Jak zwykle jedna z pierwszych czerwcowych niedziel na Wzgórzu Nadziei (tak zaczęło się w Łomży nazywać miejsce ze świątynią górujące nad wielkim osiedlem i miastem) to czas zabawy wokół kościoła.
- To już po raz 19 zaprosiliśmy na Festyn Rodzinny. Początek czerwca to zawsze Dzień Dziecka, rocznica powstania naszej parafii, rocznica wizyty Ojca Świętego w Łomży. Ale zawsze też znajdujemy jakąś specjalną okazję. W tym roku jest to 30. rocznica utworzenia parafii Bożego Ciała. Miałem zaszczyt od samego początku tam pracować. Z tej parafii 22 lata temu wydzielona została nasza - Krzyża Świętego. To jest właśnie nasze tegoroczne przesłanie. Pozostajemy nadal w wielkiej przyjaźni. Kiedyś z księdzem Ferdynandem Gryszko, który odszedł od nas w ubiegłym roku i któremu wiele zawdzięczam, teraz z księdzem prałatem Wojciechem Nowackim. Mamy wiele wspólnych inicjatyw np. Orszak trzech Króli czy Korowód Wszystkich Świętych, 28 dnia każdego miesiąca Koronka do Miłosierdzia Bożego, tutaj wśród bloków naszego osiedla. Cieszę się bardzo tą znajomością i przyjaźnią - wyjaśnia proboszcz Andrzej Godlewski.
Rzeczywiście, pogoda nie zostawia nic do życzenia. Tyle, że przed słońcem trzeba się trochę osłonić nakryciami głowy czy parasolami. Upał nie odbiera apetytu na grochówkę i dania z grilla, którymi obdziela głodnych m. in. Agnieszka Muzyk, była wiceprezydent Łomży wraz z wieloma innymi wolontariuszami. Tuż obok kolejni zapraszają na chłodne napoje, kawę, herbatę i własnego wyrobu ciasteczka. Niedaleko można skorzystać ze spaceru na końskim grzebiecie (szczególnie podoba się to najmłodszym), poznać pojazdy i broń 13. Batalionu Lekkiej Piechoty, który stanowi część 1 Podlaskiej Brygady Obrony Terytorialnej. Można się tam poczuć jak kierowca wojskowego quada czy snajper .
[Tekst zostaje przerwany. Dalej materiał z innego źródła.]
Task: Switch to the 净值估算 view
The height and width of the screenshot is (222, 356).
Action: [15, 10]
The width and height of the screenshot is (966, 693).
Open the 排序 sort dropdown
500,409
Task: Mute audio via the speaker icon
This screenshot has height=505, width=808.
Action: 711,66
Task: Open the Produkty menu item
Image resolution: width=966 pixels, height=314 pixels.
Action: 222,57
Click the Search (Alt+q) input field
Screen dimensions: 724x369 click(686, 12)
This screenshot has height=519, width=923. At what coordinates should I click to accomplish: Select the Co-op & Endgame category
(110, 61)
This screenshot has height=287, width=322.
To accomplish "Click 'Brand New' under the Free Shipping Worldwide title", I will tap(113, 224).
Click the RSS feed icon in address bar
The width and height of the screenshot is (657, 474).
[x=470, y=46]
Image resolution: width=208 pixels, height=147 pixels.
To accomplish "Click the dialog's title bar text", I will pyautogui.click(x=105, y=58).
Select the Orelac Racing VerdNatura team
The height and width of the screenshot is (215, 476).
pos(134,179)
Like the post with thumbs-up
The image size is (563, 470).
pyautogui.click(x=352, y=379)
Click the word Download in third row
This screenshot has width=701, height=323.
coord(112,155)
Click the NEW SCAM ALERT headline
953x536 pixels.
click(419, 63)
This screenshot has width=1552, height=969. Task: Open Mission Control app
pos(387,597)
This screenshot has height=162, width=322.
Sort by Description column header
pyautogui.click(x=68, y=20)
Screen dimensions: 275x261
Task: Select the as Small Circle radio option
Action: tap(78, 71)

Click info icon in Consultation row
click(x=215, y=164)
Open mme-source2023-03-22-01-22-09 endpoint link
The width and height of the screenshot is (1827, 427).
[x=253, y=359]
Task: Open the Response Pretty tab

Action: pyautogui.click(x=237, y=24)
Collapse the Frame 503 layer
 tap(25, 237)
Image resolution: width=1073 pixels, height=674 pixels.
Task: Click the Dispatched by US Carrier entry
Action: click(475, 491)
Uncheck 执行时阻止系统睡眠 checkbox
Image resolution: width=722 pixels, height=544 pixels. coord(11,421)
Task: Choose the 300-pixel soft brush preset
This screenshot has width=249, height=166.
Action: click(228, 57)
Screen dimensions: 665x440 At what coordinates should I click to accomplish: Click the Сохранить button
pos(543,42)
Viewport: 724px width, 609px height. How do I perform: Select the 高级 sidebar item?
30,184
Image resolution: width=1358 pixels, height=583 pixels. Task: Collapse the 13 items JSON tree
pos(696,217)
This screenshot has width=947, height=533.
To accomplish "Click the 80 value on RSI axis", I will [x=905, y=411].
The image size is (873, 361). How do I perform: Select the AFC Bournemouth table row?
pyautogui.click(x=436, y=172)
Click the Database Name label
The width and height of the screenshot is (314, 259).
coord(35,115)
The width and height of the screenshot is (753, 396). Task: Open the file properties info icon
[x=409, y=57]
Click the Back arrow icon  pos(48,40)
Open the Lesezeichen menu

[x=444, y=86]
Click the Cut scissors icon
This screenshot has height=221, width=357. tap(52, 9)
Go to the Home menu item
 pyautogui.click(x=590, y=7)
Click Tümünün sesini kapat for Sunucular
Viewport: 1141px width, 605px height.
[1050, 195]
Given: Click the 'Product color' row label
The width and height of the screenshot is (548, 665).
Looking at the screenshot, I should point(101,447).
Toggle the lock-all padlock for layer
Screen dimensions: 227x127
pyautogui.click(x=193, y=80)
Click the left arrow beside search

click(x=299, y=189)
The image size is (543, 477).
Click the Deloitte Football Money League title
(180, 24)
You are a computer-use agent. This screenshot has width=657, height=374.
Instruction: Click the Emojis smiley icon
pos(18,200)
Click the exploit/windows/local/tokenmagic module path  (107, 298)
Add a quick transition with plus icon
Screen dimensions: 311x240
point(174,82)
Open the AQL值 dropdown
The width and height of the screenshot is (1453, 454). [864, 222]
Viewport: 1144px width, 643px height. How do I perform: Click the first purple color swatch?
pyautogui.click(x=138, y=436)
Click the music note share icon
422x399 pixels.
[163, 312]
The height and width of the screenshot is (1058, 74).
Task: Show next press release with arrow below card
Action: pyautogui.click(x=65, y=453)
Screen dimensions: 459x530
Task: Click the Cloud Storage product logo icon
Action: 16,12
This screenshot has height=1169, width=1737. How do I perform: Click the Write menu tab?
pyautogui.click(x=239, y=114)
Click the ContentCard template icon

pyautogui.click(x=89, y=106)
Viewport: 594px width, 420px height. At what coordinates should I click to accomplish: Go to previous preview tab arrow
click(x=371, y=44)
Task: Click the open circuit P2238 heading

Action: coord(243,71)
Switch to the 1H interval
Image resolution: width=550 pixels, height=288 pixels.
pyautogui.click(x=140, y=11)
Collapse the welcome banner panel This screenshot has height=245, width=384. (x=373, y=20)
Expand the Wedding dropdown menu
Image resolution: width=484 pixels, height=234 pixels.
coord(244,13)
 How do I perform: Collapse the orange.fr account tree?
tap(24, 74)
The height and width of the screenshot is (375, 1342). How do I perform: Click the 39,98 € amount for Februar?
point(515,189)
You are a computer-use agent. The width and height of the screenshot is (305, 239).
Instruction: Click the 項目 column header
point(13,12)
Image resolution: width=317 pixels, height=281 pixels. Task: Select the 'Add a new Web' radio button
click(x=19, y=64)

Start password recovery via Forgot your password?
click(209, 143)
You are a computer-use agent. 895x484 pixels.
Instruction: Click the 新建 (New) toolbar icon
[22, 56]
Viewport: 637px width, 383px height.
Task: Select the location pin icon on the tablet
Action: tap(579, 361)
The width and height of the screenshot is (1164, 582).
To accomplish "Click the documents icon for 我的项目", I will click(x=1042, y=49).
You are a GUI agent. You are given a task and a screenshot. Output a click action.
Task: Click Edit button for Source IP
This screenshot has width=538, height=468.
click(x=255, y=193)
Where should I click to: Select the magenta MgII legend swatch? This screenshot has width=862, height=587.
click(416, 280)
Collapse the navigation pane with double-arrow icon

- Blisko 30 różnego rodzaju podmiotów, czyli osób, firm, instytucji włączyło się w organizację naszego festynu. Jestem ogromnie wdzięczny wszystkim. Jeszcze dzisiaj kilka osób oferowało mi po prostu wpłaty "na festyn" - mówi proboszcz Andrzej Godlewski.
Pod sceną zbiorowa i podwójnie energetyczna zumba w pełnym słońcu, także na wózku inwalidzkim. Na scenie dzieci z przedszkoli i szkół. A wśród nich Sebastian niewiele większy od mikrofonu, do którego chwacko recytuje "Na straganie" Jana Brzechwy, bez tremy i żadnych pomyłek. Komplet pasażerów gromadzi kilkadziesiąt razy tego dnia "Szalony Kurp", czyli kolejowy wagonik zabierający młodszych i starszych na krótką wyprawę po osiedlu parafii Krzyża Świętego. Atrakcja goni atrakcję, uśmiechy nie znikają, kręci się koło loterii, w której każdy wygrywa. Wszystkie pieniądze zebrane podczas Festynu Rodzinnego będą przeznaczone na organizację tradycyjnych w parafii "Wakacji z Panem Bogiem".
- Bez tych ludzi, którzy tu przychodzą nie byłoby takich fajnych wspólnot w naszych parafiach. I to jest chyba najważniejsze - dodaje ksiądz Andrzej Godlewski.